◆ How to complete this task
Show the lines below where "computer" occurs.

Collected data entries:
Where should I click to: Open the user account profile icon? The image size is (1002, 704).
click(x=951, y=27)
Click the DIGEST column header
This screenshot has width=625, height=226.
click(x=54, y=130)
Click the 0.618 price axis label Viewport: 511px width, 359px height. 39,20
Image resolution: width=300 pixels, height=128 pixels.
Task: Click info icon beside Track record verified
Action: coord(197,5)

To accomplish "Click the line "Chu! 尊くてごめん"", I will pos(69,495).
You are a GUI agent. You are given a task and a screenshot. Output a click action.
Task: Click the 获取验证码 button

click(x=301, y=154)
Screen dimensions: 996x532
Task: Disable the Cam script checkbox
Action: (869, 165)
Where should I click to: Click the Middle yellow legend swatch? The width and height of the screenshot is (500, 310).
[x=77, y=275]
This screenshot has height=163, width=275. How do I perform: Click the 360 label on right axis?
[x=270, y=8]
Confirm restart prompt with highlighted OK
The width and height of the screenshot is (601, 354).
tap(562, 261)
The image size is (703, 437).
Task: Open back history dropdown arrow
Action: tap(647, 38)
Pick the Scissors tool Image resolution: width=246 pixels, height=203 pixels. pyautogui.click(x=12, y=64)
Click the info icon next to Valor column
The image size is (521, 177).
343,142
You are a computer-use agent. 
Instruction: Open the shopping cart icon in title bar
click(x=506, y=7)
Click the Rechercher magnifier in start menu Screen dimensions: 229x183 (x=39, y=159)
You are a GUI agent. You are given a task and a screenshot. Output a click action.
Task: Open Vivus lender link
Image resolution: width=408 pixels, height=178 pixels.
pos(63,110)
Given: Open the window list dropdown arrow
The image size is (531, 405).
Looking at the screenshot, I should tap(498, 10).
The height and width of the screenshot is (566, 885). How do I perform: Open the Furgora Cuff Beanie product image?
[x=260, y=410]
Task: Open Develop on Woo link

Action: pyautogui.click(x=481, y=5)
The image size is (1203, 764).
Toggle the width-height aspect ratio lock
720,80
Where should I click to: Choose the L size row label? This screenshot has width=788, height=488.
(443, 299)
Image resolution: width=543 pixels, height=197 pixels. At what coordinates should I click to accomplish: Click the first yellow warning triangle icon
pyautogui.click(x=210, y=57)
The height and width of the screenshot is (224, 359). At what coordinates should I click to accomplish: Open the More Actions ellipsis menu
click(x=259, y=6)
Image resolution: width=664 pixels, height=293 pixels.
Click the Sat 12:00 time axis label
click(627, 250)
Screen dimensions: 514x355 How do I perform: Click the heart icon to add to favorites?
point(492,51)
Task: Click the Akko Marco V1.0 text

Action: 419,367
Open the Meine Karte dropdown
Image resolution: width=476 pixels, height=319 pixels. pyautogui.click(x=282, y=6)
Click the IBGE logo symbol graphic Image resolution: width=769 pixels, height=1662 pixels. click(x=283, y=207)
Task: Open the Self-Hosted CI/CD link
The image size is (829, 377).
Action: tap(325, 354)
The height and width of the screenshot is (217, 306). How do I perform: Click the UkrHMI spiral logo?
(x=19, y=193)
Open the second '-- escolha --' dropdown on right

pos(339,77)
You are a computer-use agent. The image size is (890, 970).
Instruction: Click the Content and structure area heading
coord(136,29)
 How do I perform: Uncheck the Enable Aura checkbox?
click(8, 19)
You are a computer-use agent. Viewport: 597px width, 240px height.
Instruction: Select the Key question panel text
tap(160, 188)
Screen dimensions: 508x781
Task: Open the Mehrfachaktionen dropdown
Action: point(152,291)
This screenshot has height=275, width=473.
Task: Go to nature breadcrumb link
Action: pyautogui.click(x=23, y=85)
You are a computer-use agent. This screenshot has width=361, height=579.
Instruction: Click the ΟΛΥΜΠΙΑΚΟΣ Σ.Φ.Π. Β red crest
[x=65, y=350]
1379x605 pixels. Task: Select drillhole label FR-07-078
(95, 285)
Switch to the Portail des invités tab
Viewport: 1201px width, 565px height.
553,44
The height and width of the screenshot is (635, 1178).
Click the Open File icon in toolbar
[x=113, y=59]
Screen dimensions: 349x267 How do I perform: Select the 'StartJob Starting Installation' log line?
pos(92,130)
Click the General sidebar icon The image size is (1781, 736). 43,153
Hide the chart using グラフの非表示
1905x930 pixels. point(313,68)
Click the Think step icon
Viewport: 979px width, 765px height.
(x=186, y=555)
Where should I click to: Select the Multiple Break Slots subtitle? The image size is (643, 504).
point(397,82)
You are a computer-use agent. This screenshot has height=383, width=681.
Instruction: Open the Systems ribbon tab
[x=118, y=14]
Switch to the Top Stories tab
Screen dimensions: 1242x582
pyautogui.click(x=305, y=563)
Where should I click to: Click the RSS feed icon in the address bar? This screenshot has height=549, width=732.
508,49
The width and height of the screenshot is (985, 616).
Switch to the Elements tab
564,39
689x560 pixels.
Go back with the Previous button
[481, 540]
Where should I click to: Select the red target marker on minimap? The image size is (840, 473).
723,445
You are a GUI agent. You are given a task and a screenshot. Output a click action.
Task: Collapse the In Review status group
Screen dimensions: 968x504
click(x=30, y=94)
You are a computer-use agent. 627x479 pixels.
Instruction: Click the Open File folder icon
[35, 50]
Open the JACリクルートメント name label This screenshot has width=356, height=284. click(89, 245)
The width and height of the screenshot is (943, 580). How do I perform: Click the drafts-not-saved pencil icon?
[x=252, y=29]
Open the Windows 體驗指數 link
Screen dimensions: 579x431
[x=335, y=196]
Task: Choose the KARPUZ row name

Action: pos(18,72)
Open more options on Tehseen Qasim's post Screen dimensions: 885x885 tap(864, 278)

◆ Answer to the exercise
You are a computer-use agent. 
You are a computer-use agent. The image size is (890, 970).
You are a computer-use agent. Viewport: 597px width, 240px height.
You are a computer-use agent. This screenshot has width=361, height=579.
You are a computer-use agent. This screenshot has height=383, width=681.
You are a computer-use agent. 627x479 pixels.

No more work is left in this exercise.